How does the MCP server handle my data?#

See the Data handling section.

Can I have multiple Grist connectors?#

Yes. Most MCP clients let you add the same MCP server more than once under different connector names, so you can keep separate connections (for example, signed in as different Grist accounts). In Claude, the directory listing supports only a single connection, but the custom connector path does not stop you from adding the same URL again under a different name.

How do I connect with a different Grist account?#

Two options, available in most clients:

  1. Disconnect Grist from your client’s connector settings, then reconnect. When the consent screen appears, sign in with the other account.
  2. Add Grist as a custom connector a second time under a different name, and sign in with the other account during the consent step. Both connections then live side-by-side.

Can I connect my self-hosted Grist?#

Yes, as long as you are running the full edition of Grist. Self-hosted Grist exposes the same MCP endpoint at your own host: https://<your-grist-host>/api/mcp. Add that URL to your MCP client the same way you would add any other MCP server, then sign in with your Grist account. See Self-hosted Grist for turning on the server, and Connecting your MCP client for the connection steps.

Why am I seeing a “missing scope” error?#

A tool tried to use a permission the connection does not have. For example, if you only approved read access, write tools like add_records will refuse to run.

Some clients ask you to approve the missing permission right away, after which the tool runs. If yours does not, disconnect Grist in the client’s connector settings and reconnect, approving the access you want to allow. From the connector settings page you can also see every Grist tool the client has access to and adjust which ones require approval.

claude-connector-settings

Why am I seeing a “doc not found” error?#

Usually one of:

  • The document was deleted, moved, or renamed.
  • You do not have access to the document with the account you authorized your client under.
  • You are asking your client to look in a different team site than the one the document lives in.

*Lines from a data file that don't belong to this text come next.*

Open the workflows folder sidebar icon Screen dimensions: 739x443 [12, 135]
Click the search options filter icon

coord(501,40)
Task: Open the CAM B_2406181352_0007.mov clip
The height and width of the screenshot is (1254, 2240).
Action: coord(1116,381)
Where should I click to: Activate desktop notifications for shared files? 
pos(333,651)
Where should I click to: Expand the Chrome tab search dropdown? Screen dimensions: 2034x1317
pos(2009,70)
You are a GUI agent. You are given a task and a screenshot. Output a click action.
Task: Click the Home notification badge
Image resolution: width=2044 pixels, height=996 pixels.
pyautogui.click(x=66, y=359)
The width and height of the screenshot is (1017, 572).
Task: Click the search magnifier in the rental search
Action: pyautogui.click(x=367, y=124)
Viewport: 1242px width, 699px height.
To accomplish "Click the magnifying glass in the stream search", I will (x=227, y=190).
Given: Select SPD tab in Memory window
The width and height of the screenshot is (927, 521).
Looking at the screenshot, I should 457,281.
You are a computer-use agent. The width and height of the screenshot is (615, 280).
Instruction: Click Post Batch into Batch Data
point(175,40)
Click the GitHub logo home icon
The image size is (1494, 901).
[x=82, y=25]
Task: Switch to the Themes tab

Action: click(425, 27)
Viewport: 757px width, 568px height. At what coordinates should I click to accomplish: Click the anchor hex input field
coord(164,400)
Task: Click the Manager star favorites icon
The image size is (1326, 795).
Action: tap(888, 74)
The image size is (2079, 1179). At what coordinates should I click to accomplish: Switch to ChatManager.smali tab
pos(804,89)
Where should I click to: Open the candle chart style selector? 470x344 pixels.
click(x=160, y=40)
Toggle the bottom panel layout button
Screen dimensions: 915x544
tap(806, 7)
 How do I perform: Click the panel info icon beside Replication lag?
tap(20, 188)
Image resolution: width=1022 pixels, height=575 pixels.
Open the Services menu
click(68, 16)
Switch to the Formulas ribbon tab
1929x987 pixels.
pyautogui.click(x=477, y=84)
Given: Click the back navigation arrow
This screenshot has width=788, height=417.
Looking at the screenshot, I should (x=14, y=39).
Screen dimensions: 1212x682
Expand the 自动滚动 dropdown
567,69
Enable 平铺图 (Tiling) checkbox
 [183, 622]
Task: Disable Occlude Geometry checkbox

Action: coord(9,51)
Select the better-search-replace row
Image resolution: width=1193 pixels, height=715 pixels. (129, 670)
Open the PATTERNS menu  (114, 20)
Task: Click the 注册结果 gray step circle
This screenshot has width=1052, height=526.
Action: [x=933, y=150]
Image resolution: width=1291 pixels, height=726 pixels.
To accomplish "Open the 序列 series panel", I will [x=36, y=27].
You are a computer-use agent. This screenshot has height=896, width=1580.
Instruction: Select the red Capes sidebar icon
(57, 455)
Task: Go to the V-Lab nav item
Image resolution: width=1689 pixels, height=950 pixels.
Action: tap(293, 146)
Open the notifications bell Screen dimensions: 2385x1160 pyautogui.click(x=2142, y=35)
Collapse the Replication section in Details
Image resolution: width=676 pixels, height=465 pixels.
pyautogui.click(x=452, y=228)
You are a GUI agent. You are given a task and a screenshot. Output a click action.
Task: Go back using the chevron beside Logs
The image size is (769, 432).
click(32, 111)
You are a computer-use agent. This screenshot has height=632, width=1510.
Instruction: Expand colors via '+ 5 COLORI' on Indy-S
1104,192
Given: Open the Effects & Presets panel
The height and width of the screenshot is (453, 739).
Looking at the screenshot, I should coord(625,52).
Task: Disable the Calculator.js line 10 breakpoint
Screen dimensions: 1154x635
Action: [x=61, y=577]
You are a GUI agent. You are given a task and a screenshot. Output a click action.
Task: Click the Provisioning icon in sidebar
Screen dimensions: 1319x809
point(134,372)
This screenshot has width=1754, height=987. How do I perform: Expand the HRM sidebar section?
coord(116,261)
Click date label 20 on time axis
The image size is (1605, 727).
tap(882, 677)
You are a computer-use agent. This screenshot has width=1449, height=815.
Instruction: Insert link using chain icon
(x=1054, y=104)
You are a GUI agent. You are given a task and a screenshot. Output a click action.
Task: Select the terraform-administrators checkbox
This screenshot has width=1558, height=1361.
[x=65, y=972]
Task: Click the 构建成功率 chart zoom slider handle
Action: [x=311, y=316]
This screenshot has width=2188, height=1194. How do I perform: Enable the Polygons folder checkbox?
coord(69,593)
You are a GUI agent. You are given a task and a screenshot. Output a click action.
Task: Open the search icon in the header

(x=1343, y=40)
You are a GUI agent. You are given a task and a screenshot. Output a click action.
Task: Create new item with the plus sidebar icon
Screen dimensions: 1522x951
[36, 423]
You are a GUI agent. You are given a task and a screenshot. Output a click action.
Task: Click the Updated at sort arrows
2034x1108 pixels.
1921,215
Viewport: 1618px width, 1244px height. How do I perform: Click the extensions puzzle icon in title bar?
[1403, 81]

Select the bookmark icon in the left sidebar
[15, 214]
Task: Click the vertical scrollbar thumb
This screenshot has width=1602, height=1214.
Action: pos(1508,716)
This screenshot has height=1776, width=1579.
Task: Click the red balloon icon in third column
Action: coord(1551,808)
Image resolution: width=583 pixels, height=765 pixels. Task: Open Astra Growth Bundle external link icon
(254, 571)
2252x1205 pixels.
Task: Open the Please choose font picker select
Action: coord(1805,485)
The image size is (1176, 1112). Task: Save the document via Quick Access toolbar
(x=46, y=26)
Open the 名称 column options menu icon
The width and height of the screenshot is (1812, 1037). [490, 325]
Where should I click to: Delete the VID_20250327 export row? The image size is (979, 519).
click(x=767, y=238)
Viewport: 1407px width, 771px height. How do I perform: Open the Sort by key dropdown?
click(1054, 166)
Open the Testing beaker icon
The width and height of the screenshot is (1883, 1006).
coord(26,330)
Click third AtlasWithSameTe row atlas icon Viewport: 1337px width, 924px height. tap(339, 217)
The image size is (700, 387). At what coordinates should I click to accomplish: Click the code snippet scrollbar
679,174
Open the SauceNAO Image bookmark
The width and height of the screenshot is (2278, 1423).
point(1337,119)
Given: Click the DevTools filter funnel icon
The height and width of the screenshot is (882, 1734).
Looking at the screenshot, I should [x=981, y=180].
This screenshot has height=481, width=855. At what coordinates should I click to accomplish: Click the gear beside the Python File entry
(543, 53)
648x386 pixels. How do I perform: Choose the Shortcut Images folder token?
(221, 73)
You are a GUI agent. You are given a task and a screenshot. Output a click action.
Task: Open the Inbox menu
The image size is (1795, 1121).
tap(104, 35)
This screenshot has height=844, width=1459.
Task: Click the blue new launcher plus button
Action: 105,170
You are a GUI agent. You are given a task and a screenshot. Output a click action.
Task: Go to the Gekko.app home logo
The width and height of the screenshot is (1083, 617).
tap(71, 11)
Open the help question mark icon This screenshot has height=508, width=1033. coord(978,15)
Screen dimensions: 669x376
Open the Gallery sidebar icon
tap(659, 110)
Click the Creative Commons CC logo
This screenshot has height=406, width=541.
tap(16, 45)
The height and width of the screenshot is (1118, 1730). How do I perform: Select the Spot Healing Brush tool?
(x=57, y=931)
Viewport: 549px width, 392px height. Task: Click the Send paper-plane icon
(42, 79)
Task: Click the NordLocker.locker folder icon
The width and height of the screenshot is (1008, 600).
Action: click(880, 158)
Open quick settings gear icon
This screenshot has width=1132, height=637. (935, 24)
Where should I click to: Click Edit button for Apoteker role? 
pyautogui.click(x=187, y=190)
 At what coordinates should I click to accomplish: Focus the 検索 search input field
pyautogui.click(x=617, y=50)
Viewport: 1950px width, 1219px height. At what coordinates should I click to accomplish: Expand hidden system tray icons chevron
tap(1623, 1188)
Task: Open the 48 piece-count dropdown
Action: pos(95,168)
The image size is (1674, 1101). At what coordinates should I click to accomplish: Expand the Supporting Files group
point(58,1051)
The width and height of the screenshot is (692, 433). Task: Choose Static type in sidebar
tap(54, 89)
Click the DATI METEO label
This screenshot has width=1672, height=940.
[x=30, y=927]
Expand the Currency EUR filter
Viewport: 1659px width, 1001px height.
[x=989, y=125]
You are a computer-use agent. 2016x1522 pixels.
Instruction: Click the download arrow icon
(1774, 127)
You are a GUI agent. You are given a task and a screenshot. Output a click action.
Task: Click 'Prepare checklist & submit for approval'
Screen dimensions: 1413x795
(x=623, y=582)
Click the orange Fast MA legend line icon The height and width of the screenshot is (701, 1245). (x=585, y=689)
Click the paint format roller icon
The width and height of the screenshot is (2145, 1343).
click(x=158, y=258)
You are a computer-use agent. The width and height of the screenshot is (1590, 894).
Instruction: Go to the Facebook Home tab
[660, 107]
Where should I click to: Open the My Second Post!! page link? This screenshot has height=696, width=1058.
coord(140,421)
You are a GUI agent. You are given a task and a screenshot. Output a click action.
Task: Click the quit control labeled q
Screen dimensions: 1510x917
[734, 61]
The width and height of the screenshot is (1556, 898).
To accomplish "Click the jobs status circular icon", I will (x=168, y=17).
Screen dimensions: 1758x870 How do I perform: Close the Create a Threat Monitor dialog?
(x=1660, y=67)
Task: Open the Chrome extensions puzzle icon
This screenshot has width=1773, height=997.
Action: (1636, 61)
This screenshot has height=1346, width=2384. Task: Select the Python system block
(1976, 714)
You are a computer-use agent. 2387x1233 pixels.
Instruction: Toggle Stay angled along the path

First, check which Grist account you used when you connected. If you are not sure, ask the AI something like “which Grist account am I logged in as?” and it will report the connected account’s name and email. If you have several Grist accounts (for example, a personal one and a work one), the document might live under a different account. Open docs.getgrist.com, confirm the document exists under the account you used to connect, and check that you have at least view access.

If you are not sure which account is connected, the quickest fix is to disconnect Grist in your client’s connector settings and reconnect, signing in with the right account this time.

If the document is in a different team site, ask the AI to list your team sites first with list_orgs.